Data to examine:
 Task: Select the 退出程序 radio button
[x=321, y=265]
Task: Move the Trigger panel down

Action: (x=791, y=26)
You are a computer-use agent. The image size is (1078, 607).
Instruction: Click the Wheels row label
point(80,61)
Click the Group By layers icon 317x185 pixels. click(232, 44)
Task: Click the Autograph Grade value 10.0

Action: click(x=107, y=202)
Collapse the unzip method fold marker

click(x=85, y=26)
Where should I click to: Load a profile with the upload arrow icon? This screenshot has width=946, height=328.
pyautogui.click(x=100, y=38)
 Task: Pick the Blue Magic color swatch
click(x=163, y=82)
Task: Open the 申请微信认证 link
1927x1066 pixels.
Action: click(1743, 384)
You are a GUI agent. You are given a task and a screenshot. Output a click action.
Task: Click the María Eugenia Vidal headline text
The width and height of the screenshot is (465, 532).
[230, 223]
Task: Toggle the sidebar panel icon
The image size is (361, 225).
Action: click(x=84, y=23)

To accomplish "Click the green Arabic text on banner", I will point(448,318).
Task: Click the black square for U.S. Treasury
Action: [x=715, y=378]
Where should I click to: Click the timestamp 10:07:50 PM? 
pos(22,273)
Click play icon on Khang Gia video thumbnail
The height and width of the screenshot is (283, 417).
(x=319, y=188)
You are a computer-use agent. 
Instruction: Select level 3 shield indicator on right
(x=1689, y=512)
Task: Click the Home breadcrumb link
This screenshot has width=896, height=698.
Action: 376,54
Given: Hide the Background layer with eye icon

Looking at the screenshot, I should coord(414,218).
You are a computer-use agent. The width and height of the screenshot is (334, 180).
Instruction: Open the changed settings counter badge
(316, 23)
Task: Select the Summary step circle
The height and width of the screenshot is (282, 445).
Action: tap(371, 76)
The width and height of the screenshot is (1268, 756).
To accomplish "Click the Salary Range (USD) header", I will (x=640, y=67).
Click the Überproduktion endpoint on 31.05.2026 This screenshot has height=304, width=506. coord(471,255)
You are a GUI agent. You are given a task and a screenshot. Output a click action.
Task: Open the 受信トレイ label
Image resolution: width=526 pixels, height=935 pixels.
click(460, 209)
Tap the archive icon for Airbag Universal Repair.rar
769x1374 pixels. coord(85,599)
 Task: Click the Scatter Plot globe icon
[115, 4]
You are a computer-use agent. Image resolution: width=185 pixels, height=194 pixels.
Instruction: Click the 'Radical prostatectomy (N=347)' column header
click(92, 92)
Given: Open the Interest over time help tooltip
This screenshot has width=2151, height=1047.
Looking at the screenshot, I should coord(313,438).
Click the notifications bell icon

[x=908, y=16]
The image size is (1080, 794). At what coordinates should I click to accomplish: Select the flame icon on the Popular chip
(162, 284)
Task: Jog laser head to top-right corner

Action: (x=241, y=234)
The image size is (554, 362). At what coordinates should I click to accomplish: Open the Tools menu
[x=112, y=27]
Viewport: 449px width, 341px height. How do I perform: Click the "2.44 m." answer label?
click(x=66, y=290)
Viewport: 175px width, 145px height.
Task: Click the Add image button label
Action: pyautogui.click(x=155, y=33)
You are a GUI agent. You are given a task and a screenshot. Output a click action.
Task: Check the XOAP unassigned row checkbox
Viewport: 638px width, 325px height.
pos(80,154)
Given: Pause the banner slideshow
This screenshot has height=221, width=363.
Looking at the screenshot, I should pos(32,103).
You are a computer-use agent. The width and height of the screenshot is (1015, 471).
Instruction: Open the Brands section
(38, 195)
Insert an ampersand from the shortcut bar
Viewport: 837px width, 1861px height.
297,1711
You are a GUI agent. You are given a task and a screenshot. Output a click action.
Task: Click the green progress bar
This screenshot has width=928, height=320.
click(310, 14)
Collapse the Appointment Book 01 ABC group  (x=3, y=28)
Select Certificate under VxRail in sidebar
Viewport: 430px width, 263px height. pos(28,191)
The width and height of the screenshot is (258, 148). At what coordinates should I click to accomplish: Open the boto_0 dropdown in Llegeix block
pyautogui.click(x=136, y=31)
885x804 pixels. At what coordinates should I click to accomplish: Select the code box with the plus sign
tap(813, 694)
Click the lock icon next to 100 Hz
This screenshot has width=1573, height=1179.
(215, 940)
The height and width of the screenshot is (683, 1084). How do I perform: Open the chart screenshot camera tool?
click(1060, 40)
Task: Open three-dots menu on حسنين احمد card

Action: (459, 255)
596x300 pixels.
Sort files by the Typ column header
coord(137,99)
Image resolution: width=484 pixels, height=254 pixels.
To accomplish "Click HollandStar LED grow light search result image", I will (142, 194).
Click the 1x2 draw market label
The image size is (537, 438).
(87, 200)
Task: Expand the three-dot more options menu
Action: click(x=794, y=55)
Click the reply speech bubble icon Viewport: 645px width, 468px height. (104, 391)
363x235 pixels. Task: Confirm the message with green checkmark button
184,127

Directions for this task:
Once you have read the entries, reproduce each one exactly.

Answer space:
 Task: Select the 退出程序 radio button
[x=321, y=265]
Task: Move the Trigger panel down

Action: (x=791, y=26)
You are a computer-use agent. The image size is (1078, 607).
Instruction: Click the Wheels row label
point(80,61)
Click the Group By layers icon 317x185 pixels. click(232, 44)
Task: Click the Autograph Grade value 10.0

Action: click(x=107, y=202)
Collapse the unzip method fold marker

click(x=85, y=26)
Where should I click to: Load a profile with the upload arrow icon? This screenshot has width=946, height=328.
pyautogui.click(x=100, y=38)
 Task: Pick the Blue Magic color swatch
click(x=163, y=82)
Task: Open the 申请微信认证 link
1927x1066 pixels.
Action: click(1743, 384)
You are a GUI agent. You are given a task and a screenshot. Output a click action.
Task: Click the María Eugenia Vidal headline text
The width and height of the screenshot is (465, 532).
[230, 223]
Task: Toggle the sidebar panel icon
The image size is (361, 225).
Action: click(x=84, y=23)

To accomplish "Click the green Arabic text on banner", I will point(448,318).
Task: Click the black square for U.S. Treasury
Action: [x=715, y=378]
Where should I click to: Click the timestamp 10:07:50 PM? 
pos(22,273)
Click play icon on Khang Gia video thumbnail
The height and width of the screenshot is (283, 417).
(x=319, y=188)
You are a computer-use agent. 
Instruction: Select level 3 shield indicator on right
(x=1689, y=512)
Task: Click the Home breadcrumb link
This screenshot has width=896, height=698.
Action: 376,54
Given: Hide the Background layer with eye icon

Looking at the screenshot, I should coord(414,218).
You are a computer-use agent. The width and height of the screenshot is (334, 180).
Instruction: Open the changed settings counter badge
(316, 23)
Task: Select the Summary step circle
The height and width of the screenshot is (282, 445).
Action: tap(371, 76)
The width and height of the screenshot is (1268, 756).
To accomplish "Click the Salary Range (USD) header", I will (x=640, y=67).
Click the Überproduktion endpoint on 31.05.2026 This screenshot has height=304, width=506. coord(471,255)
You are a GUI agent. You are given a task and a screenshot. Output a click action.
Task: Open the 受信トレイ label
Image resolution: width=526 pixels, height=935 pixels.
click(460, 209)
Tap the archive icon for Airbag Universal Repair.rar
769x1374 pixels. coord(85,599)
 Task: Click the Scatter Plot globe icon
[115, 4]
You are a computer-use agent. Image resolution: width=185 pixels, height=194 pixels.
Instruction: Click the 'Radical prostatectomy (N=347)' column header
click(92, 92)
Given: Open the Interest over time help tooltip
This screenshot has width=2151, height=1047.
Looking at the screenshot, I should coord(313,438).
Click the notifications bell icon

[x=908, y=16]
The image size is (1080, 794). At what coordinates should I click to accomplish: Select the flame icon on the Popular chip
(162, 284)
Task: Jog laser head to top-right corner

Action: (x=241, y=234)
The image size is (554, 362). At what coordinates should I click to accomplish: Open the Tools menu
[x=112, y=27]
Viewport: 449px width, 341px height. How do I perform: Click the "2.44 m." answer label?
click(x=66, y=290)
Viewport: 175px width, 145px height.
Task: Click the Add image button label
Action: pyautogui.click(x=155, y=33)
You are a GUI agent. You are given a task and a screenshot. Output a click action.
Task: Check the XOAP unassigned row checkbox
Viewport: 638px width, 325px height.
pos(80,154)
Given: Pause the banner slideshow
This screenshot has height=221, width=363.
Looking at the screenshot, I should pos(32,103).
You are a computer-use agent. The width and height of the screenshot is (1015, 471).
Instruction: Open the Brands section
(38, 195)
Insert an ampersand from the shortcut bar
Viewport: 837px width, 1861px height.
297,1711
You are a GUI agent. You are given a task and a screenshot. Output a click action.
Task: Click the green progress bar
This screenshot has width=928, height=320.
click(310, 14)
Collapse the Appointment Book 01 ABC group  (x=3, y=28)
Select Certificate under VxRail in sidebar
Viewport: 430px width, 263px height. pos(28,191)
The width and height of the screenshot is (258, 148). At what coordinates should I click to accomplish: Open the boto_0 dropdown in Llegeix block
pyautogui.click(x=136, y=31)
885x804 pixels. At what coordinates should I click to accomplish: Select the code box with the plus sign
tap(813, 694)
Click the lock icon next to 100 Hz
This screenshot has width=1573, height=1179.
(215, 940)
The height and width of the screenshot is (683, 1084). How do I perform: Open the chart screenshot camera tool?
click(1060, 40)
Task: Open three-dots menu on حسنين احمد card

Action: (459, 255)
596x300 pixels.
Sort files by the Typ column header
coord(137,99)
Image resolution: width=484 pixels, height=254 pixels.
To accomplish "Click HollandStar LED grow light search result image", I will (142, 194).
Click the 1x2 draw market label
The image size is (537, 438).
(87, 200)
Task: Expand the three-dot more options menu
Action: click(x=794, y=55)
Click the reply speech bubble icon Viewport: 645px width, 468px height. (104, 391)
363x235 pixels. Task: Confirm the message with green checkmark button
184,127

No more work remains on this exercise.